Everybody agrees that the present system is flawed, and I doubt that I would agree with Goolsbee’s own prescription for improvement. But Moore’s solution is a dishonest attempt to dupe Americans into chasing a something-for-nothing fantasy.
ABC news correspondant — and limited government advocate — John Stossel recently interviewed Michael Moore for an upcoming 20/20 segment. The interview gave Stossel plenty of grist for a great article exposing the fallacy of liberalism’s support for government as the answer to our social ills.
Moore thinks respecting others’ freedom means refusing to help the less fortunate. But where’s the connection? All it means is that the libertarian refuses to sanction the use of physical force (which is what government is) to help others. Peaceful methods — like voluntary charity — are the only morally consistent methods. . . .
I’m not a theologian, but I do know that when people are ordered by the government to be charitable, it’s not virtuous; it’s compelled. Why would anyone get into heaven because he pays taxes under threat of imprisonment? Moral action is freely chosen action.
On my way back from Colorado, I passed by the Spearville Wind Energy Facility, just east of Dodge City. The picture below doesn’t capture the immense size of these gargantuan wind turbines.

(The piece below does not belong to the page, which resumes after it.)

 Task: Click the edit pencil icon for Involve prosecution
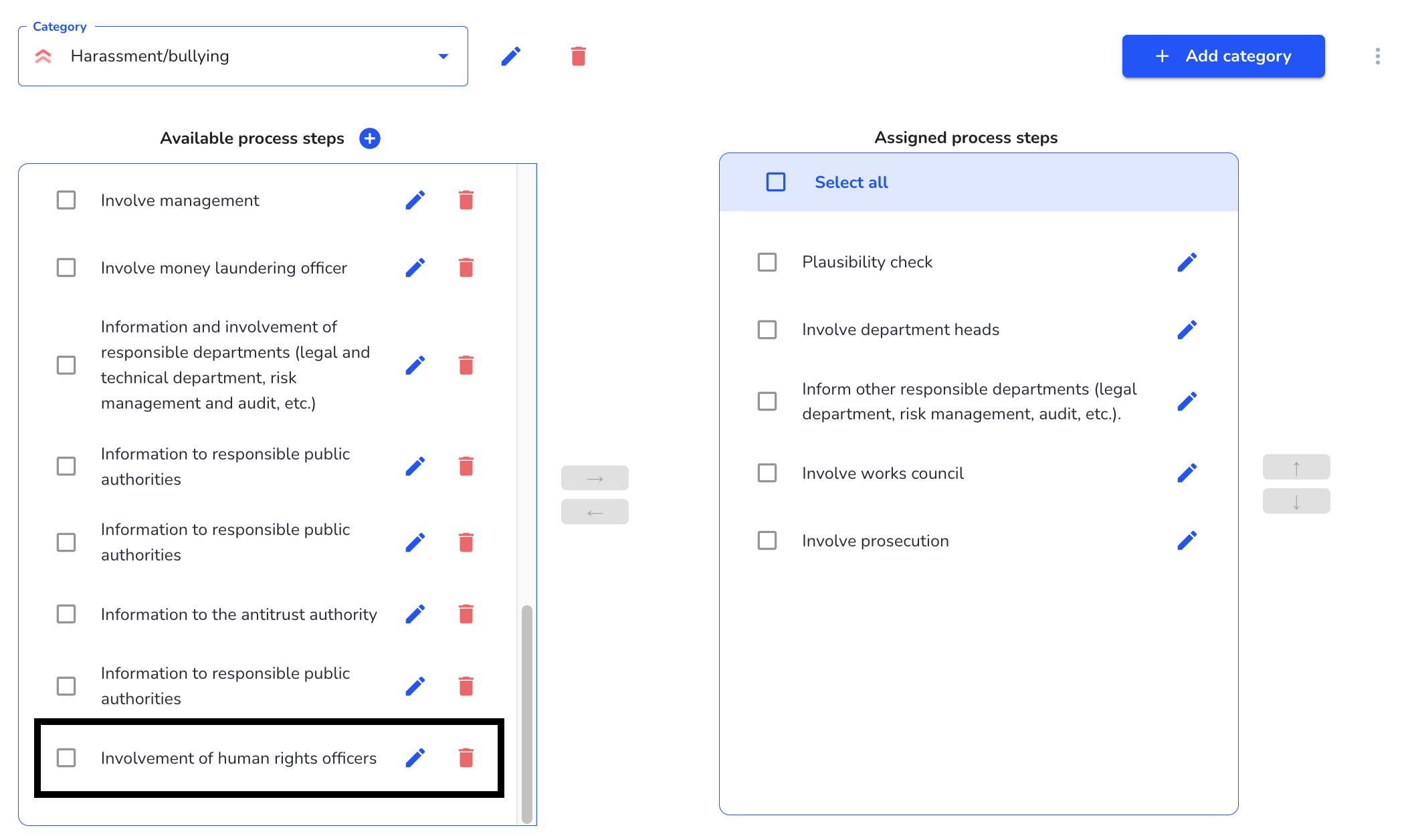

There are 67 of them scattered over 5,000 acres, producing over 100 megawatts of clean, renewable power for Kansas City Power & Light. (See an album of much better photos here.)
Kansas is doing its part to reduce our carbon footprint on the planet. Hey, Teddy Kennedy — what are you doing to reduce yours?
Last Memorial Day weekend, we took the grandkids to Wild West World, the new theme park that just opened here in Wichita.
Good thing we took them when we did. The park has already closed down and is going into bankruptcy. The owners blame its demise on consistently bad weather in the two months it was open. Others point to poor planning and/or management. Either way, it’s too bad for Wichita.
South America is getting hammered by record-setting cold weather. Argentines in Buenos Aires are seeing the first snow there in 89 years. Chile, Bolivia, and Peru are all struggling with the effects of this antarctic cold snap.
May 2007 will go to history as one of the coldest starts to climatic winter ever observed in South America. A brutal cold wave brought record low temperatures, widespread frost, snow and major energy disruption. The death toll for the 10-day cold wave was the highest for any single weather event in Argentinain recent history.
Yeah, yeah, I know — you can’t project global climate conditions on the basis of an isolated weather pattern. But somehow that rule doesn’t apply here in the States, where the MSM makes sure we all know that it reached 116 degrees in Las Vegas in July.